▶ **PROBLEM 1**
Using the text on autism red flags, answer these:
(a) Which organization's website is the source of the list?
(b) By what age does the list say a child should respond to their name?
(c) What term is given for repeating words or phrases over and over?
▶ **PROBLEM 2**
Please print the part of the text on autism red flags starting with "- Not respond" and going on through "and over (echolalia)".
▶ **PROBLEM 3**
Carry on the text on autism red flags from the point where it stops.

▶ **SUPPLIED PASSAGE**
++++++++++++++++++++
What do I do if I suspect my child might have Autism or a related disability?
The Centers for Disease Control lists the following “Possible Red Flags” for Autism Spectrum Disorder on their website (www.cdc.gov). Please keep in mind that these are just things to watch for.
- Not respond to their name by 12 months of age
- Not point at objects to show interest (point at an airplane flying over) by 14 months
- Not play "pretend" games (pretend to "feed" a doll) by 18 months
- Avoid eye contact and want to be alone
- Have trouble understanding other people's feelings or talking about their own feelings
- Have delayed speech and language skills
- Repeat words or phrases over and over (echolalia)
++++++++++++++++++++
▶ **DATA SECTION**
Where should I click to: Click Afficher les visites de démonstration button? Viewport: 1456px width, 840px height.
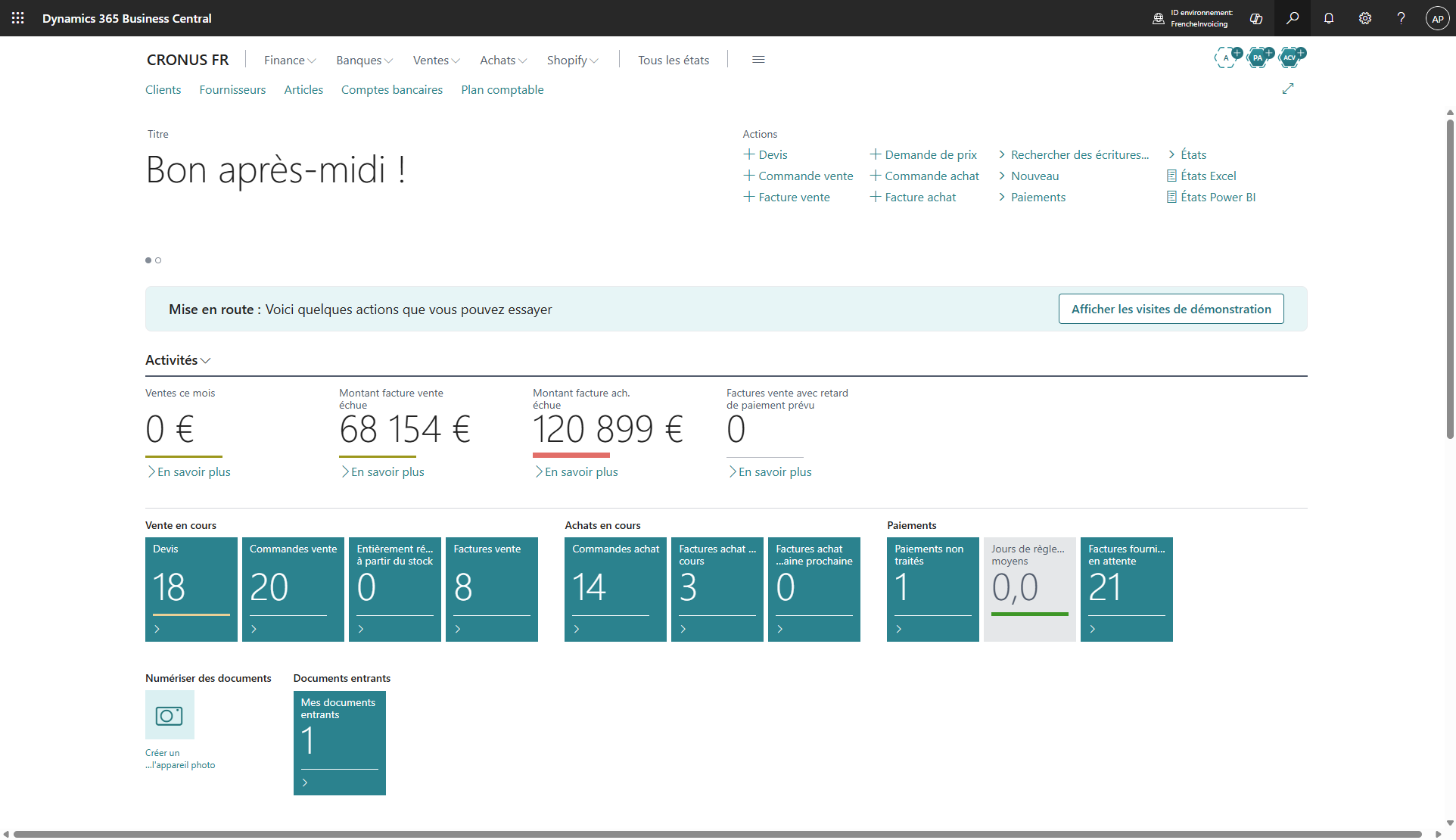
++++++++++++++++++++
▶ **EXPECTED ANSWER 1**
(a) The Centers for Disease Control
(b) 12 months
(c) Echolalia

▶ **EXPECTED ANSWER 2**
- Not respond to their name by 12 months of age
- Not point at objects to show interest (point at an airplane flying over) by 14 months
- Not play "pretend" games (pretend to "feed" a doll) by 18 months
- Avoid eye contact and want to be alone
- Have trouble understanding other people's feelings or talking about their own feelings
- Have delayed speech and language skills
- Repeat words or phrases over and over (echolalia)

▶ **EXPECTED ANSWER 3**
- Give unrelated answers to questions
- Get upset by minor changes
- Have obsessive interests
- Flap their hands, rock their body, or spin in circles
- Have unusual reactions to the way things sound, smell, taste, look, or feel
Generally speaking, one red flag should not set off alarms just yet. However, if you find that the list above describes your child in part, then you might want to consider looking into having your child evaluated. Most importantly, parents should follow their “gut”. If you suspect that something might be wrong, talk to your pediatrician about having your child evaluated. Research tells us that early intervention is the key to success in treating Autism Spectrum Disorders. If you suspect that your child is not developing expected, having he or she evaluated loses nothing. However, if you incorrectly ignore your parental instincts with the expectation that he or she will “grow out of it, critical early treatment years could be lost.
Your pediatrician should conduct developmental screenings at certain intervals. If the pediatrician suspects that the child is not developing properly, he or she will likely refer you to one of the following professionals for a Comprehensive Diagnostic Evalution:
- Developmental Pediatrician
- Child Neurologist
- Child Psychiatrist or Psychologist
If you are concerned, consult your pediatrician. If your pediatrician assures you that your child is fine but you still have concerns, don’t take no for an answer! Parents know best! If the results come back that your child is typically developing and you were just being “overly cautious”, what a fabulous way to be “wrong”!